-- Begin Exercise materials --
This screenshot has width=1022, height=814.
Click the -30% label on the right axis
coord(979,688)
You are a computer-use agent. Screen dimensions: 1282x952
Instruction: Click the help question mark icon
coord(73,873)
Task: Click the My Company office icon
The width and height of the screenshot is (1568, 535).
-- End Exercise materials --
-- Begin Exercise materials --
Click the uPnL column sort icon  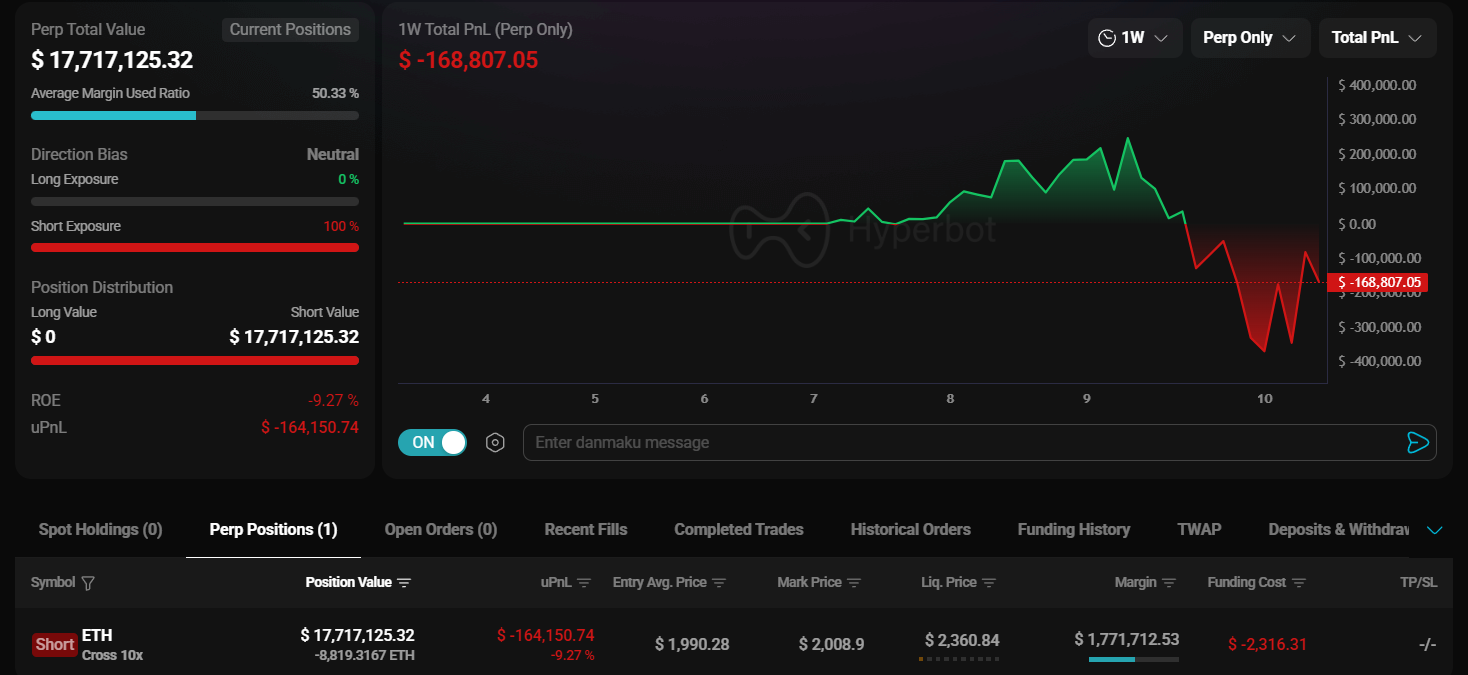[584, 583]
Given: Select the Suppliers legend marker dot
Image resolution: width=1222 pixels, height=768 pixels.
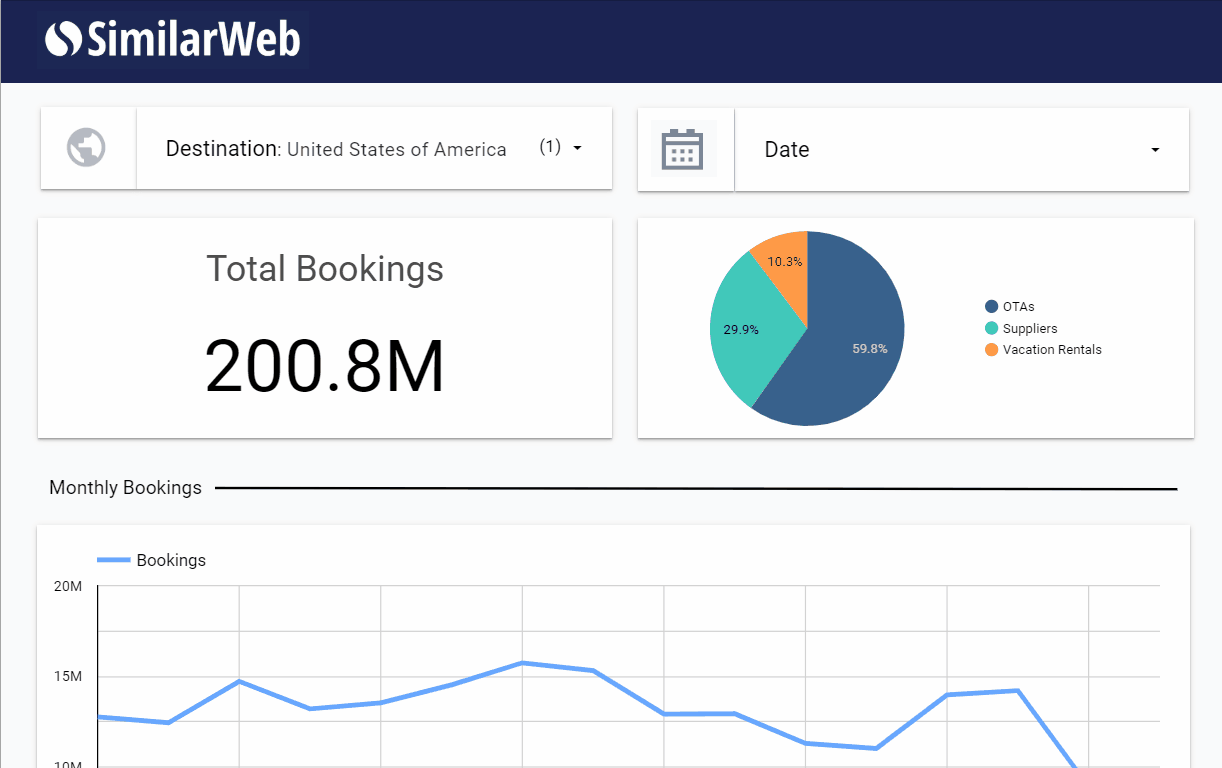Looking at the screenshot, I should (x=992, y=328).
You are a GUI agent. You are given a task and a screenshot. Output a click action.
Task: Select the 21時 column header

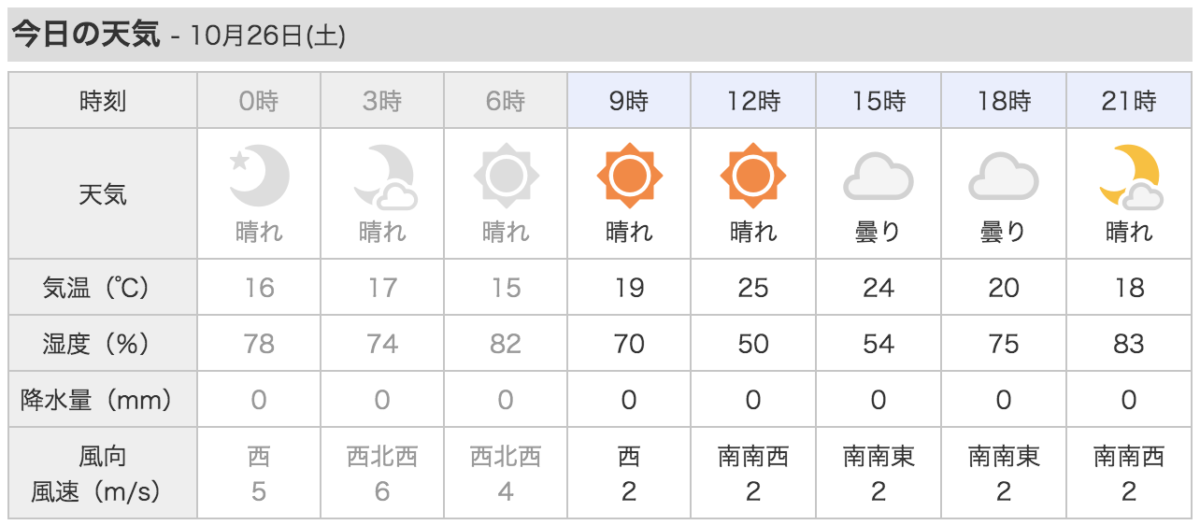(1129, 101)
-- End Exercise materials --
-- Begin Exercise materials --
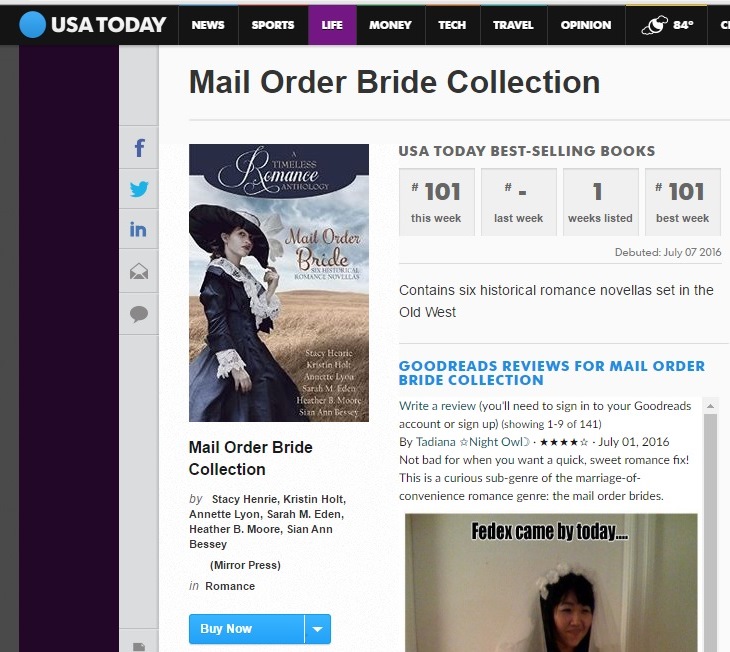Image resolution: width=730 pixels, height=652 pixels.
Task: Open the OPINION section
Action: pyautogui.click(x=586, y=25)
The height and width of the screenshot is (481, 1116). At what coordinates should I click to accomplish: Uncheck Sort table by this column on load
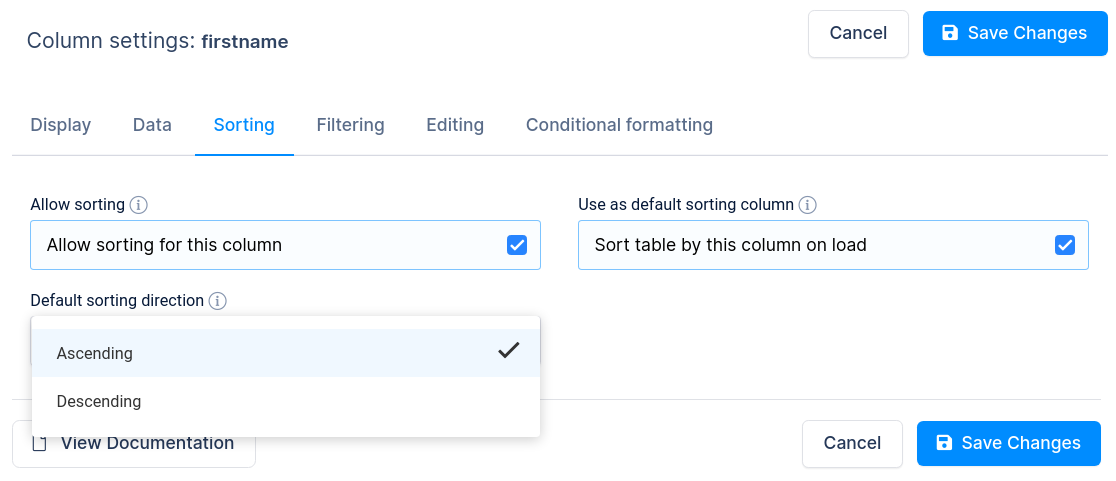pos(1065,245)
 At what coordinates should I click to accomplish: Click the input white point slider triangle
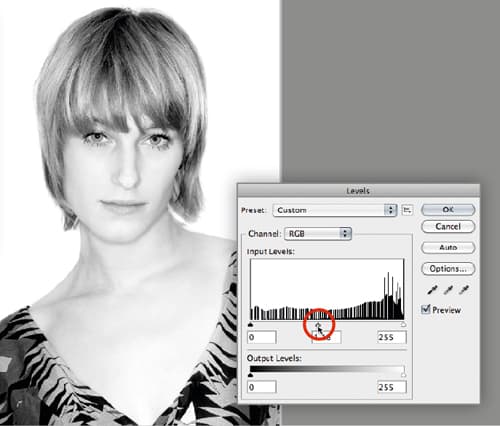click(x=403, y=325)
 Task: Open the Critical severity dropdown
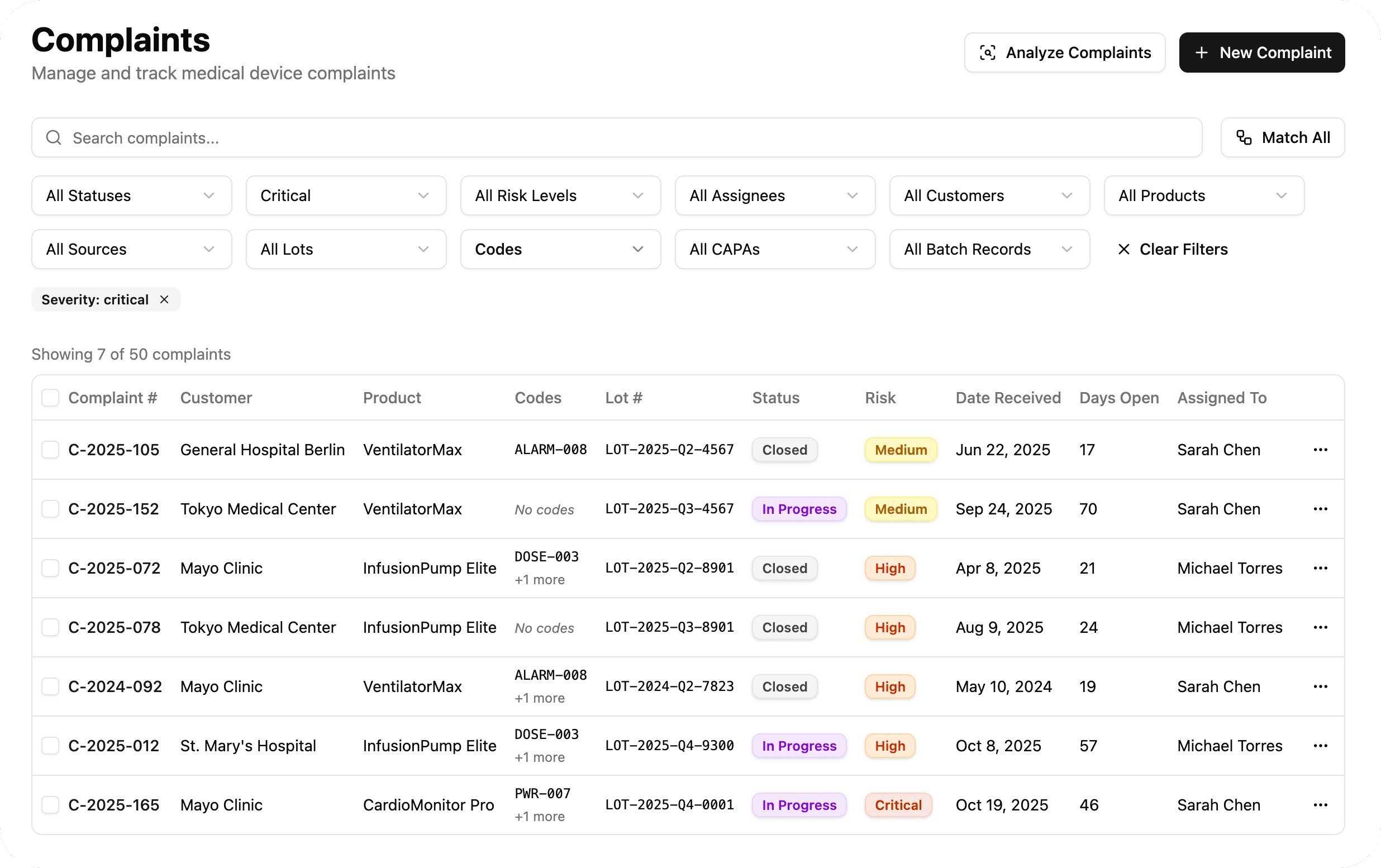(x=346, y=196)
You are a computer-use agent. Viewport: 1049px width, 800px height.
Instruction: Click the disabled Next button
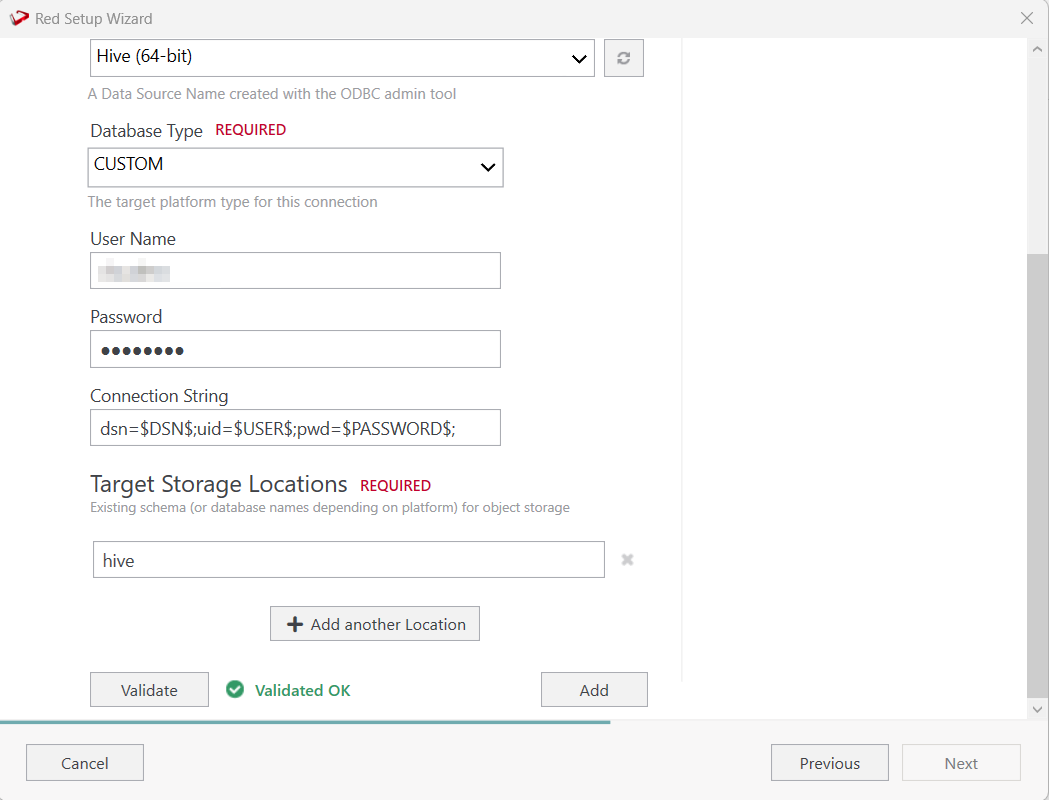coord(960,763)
-- End Exercise materials --
_Objective:_
Copy word for word the lines between the one holding "The height and" and the one holding "(x=346, y=196)", inclusive, leaving the pictures out of your answer.

_Completed exercise:_
The height and width of the screenshot is (481, 1116). At what coordinates should I click to accomplish: Uncheck Sort table by this column on load
pos(1065,245)
 At what coordinates should I click to accomplish: Click the input white point slider triangle
click(x=403, y=325)
 Task: Open the Critical severity dropdown
(x=346, y=196)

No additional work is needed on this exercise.